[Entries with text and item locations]
------------
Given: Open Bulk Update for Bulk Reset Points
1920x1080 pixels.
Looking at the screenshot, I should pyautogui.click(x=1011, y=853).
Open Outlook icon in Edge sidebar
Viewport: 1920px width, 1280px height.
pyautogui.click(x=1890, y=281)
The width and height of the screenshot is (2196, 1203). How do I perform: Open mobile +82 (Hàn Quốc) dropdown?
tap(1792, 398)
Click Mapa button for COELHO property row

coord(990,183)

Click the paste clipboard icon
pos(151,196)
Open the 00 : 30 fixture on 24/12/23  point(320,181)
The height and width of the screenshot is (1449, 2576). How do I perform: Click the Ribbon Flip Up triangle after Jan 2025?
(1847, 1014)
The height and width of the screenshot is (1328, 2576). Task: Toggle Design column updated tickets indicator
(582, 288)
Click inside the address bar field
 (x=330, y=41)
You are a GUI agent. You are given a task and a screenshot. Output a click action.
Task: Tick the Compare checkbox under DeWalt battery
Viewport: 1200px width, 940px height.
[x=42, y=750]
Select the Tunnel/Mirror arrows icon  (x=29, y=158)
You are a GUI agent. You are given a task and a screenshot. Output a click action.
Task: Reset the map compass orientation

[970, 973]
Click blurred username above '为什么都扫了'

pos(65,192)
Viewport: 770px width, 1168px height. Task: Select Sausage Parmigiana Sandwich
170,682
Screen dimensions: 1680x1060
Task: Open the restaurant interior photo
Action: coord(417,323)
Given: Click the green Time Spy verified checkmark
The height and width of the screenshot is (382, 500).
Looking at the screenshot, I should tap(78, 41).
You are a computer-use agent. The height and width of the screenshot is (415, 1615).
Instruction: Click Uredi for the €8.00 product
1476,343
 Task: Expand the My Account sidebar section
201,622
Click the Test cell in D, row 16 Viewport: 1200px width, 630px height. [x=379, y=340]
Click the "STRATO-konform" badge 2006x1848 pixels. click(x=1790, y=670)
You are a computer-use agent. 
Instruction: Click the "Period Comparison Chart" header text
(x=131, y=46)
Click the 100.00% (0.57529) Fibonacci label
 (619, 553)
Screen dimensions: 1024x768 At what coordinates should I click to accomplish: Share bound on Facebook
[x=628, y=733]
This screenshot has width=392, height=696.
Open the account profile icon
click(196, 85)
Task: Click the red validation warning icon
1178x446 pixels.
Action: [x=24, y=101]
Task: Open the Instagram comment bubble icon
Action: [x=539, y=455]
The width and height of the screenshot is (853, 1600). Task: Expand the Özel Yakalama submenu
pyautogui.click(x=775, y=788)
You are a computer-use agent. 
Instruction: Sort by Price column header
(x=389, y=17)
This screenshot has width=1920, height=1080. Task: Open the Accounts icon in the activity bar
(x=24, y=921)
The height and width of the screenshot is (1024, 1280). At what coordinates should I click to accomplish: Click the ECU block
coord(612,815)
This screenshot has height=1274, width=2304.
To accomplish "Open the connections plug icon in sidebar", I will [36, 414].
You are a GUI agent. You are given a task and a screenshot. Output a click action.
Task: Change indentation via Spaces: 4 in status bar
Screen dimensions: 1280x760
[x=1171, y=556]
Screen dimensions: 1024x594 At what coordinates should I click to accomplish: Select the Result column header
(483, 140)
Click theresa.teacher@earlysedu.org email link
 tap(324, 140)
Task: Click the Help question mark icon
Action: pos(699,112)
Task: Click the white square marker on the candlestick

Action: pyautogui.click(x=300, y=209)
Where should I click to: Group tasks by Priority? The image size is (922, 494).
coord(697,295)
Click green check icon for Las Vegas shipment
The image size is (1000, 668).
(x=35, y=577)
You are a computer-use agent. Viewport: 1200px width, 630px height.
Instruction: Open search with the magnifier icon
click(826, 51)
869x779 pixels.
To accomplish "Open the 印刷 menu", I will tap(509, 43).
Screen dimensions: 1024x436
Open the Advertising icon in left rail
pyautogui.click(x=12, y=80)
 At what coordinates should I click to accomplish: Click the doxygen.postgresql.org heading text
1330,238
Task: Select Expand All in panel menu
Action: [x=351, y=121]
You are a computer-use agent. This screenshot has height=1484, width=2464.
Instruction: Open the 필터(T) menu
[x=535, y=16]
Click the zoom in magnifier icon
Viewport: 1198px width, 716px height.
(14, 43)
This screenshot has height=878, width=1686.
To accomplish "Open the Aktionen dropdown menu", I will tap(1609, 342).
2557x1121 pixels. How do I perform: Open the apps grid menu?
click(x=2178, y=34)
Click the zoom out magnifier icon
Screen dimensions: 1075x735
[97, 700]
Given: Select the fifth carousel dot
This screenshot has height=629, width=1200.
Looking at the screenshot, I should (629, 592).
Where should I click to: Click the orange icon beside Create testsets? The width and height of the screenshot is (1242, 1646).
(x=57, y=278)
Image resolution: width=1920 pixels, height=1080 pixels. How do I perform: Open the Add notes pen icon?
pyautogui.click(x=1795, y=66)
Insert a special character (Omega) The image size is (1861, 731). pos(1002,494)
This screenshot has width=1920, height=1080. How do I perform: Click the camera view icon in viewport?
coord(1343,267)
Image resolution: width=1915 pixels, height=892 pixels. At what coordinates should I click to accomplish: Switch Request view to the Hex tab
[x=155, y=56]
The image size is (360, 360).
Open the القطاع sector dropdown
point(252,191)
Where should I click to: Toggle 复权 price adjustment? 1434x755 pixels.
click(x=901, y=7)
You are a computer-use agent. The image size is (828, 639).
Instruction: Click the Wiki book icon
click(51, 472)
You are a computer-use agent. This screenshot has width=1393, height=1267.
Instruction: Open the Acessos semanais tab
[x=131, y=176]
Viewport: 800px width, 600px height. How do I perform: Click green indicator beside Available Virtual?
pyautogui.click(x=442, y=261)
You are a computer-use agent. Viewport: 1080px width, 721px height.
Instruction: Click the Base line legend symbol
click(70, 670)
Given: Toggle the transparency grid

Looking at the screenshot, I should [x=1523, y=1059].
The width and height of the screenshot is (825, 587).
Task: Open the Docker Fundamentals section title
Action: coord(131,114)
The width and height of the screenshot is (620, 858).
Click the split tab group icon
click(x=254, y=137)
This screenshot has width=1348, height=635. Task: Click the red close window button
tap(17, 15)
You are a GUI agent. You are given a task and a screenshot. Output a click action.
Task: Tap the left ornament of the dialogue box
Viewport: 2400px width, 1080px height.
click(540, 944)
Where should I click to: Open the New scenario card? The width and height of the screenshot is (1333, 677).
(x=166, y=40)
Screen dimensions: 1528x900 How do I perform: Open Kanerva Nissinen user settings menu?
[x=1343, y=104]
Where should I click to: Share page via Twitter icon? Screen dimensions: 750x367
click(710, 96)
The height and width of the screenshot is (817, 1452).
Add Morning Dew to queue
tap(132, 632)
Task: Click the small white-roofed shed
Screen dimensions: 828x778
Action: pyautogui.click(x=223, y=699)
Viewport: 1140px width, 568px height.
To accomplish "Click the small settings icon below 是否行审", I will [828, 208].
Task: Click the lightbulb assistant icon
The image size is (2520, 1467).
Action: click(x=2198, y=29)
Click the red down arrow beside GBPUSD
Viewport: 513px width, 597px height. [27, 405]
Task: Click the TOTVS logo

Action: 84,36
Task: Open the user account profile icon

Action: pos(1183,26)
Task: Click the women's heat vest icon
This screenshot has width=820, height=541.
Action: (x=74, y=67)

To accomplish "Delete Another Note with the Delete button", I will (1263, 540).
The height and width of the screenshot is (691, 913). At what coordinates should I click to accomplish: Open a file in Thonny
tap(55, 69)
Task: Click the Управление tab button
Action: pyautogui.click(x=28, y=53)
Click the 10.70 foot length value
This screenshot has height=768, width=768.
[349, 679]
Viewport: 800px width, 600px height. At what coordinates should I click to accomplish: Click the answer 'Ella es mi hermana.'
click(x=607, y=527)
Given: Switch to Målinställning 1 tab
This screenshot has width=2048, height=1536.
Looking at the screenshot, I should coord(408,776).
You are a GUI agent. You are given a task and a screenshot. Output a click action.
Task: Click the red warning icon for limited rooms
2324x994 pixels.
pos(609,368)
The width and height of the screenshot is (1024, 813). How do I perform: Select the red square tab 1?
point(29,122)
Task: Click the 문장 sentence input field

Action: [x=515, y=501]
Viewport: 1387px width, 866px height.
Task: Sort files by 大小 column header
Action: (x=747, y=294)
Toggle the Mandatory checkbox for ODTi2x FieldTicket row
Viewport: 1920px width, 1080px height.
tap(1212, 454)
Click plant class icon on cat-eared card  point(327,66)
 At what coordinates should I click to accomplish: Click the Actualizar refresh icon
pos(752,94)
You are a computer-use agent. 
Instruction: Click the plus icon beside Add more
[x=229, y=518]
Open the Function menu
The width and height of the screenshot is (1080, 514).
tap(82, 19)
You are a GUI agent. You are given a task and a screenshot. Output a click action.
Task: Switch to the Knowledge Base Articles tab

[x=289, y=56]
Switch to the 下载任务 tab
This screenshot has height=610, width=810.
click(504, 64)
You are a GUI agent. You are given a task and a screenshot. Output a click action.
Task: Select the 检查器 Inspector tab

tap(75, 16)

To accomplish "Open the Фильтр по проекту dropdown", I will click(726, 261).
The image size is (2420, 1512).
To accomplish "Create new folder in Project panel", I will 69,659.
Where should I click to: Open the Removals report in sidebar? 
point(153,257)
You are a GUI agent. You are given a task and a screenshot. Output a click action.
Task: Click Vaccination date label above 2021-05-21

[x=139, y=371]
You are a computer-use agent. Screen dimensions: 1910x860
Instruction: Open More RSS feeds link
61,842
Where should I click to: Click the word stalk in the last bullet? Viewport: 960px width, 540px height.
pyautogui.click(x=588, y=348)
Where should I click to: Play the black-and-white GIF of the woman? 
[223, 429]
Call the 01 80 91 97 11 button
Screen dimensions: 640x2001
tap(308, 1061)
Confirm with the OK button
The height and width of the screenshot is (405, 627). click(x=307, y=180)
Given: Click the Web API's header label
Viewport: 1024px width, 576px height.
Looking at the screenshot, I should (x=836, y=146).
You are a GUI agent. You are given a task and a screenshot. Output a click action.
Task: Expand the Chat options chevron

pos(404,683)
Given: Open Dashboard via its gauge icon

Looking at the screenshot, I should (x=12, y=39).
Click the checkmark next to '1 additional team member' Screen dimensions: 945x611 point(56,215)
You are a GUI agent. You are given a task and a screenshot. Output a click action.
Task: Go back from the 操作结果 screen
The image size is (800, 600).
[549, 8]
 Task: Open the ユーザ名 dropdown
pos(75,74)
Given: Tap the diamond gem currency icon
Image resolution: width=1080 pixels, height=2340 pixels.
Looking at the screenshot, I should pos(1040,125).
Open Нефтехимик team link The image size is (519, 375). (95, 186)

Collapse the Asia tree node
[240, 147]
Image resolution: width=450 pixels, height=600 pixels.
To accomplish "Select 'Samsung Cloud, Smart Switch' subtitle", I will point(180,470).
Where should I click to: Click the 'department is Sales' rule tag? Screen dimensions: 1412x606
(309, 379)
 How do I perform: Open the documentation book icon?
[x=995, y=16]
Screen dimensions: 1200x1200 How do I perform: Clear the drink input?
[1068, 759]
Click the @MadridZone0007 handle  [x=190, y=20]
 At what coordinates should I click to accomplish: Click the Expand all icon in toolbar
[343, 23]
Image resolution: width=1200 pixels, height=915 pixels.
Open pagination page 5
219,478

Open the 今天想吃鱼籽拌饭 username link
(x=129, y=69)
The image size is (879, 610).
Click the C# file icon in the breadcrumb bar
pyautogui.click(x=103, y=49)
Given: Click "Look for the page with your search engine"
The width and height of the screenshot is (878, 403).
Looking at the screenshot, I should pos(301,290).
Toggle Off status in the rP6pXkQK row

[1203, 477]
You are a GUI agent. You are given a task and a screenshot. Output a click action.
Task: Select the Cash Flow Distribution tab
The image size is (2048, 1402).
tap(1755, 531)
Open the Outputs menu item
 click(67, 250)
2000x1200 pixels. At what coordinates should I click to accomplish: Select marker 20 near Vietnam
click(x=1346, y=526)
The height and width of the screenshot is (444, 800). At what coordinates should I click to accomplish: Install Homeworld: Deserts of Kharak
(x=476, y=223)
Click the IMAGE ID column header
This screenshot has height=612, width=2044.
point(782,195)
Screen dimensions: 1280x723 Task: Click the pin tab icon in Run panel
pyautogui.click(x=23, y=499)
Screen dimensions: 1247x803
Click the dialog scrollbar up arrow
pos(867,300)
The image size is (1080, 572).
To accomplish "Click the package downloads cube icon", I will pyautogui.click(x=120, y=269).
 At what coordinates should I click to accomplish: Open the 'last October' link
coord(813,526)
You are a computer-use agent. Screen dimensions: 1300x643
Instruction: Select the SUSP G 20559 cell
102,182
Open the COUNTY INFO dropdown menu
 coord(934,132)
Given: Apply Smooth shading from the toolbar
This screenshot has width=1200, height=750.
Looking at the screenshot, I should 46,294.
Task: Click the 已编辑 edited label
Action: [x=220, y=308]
------------
Copy the entries word for word, from the start through the line that contains "Looking at the screenshot, I should tap(78, 41).".

Given: Open Bulk Update for Bulk Reset Points
1920x1080 pixels.
Looking at the screenshot, I should pyautogui.click(x=1011, y=853).
Open Outlook icon in Edge sidebar
Viewport: 1920px width, 1280px height.
pyautogui.click(x=1890, y=281)
The width and height of the screenshot is (2196, 1203). How do I perform: Open mobile +82 (Hàn Quốc) dropdown?
tap(1792, 398)
Click Mapa button for COELHO property row

coord(990,183)

Click the paste clipboard icon
pos(151,196)
Open the 00 : 30 fixture on 24/12/23  point(320,181)
The height and width of the screenshot is (1449, 2576). How do I perform: Click the Ribbon Flip Up triangle after Jan 2025?
(1847, 1014)
The height and width of the screenshot is (1328, 2576). Task: Toggle Design column updated tickets indicator
(582, 288)
Click inside the address bar field
 (x=330, y=41)
You are a GUI agent. You are given a task and a screenshot. Output a click action.
Task: Tick the Compare checkbox under DeWalt battery
Viewport: 1200px width, 940px height.
[x=42, y=750]
Select the Tunnel/Mirror arrows icon  (x=29, y=158)
You are a GUI agent. You are given a task and a screenshot. Output a click action.
Task: Reset the map compass orientation

[970, 973]
Click blurred username above '为什么都扫了'

pos(65,192)
Viewport: 770px width, 1168px height. Task: Select Sausage Parmigiana Sandwich
170,682
Screen dimensions: 1680x1060
Task: Open the restaurant interior photo
Action: coord(417,323)
Given: Click the green Time Spy verified checkmark
The height and width of the screenshot is (382, 500).
Looking at the screenshot, I should tap(78, 41).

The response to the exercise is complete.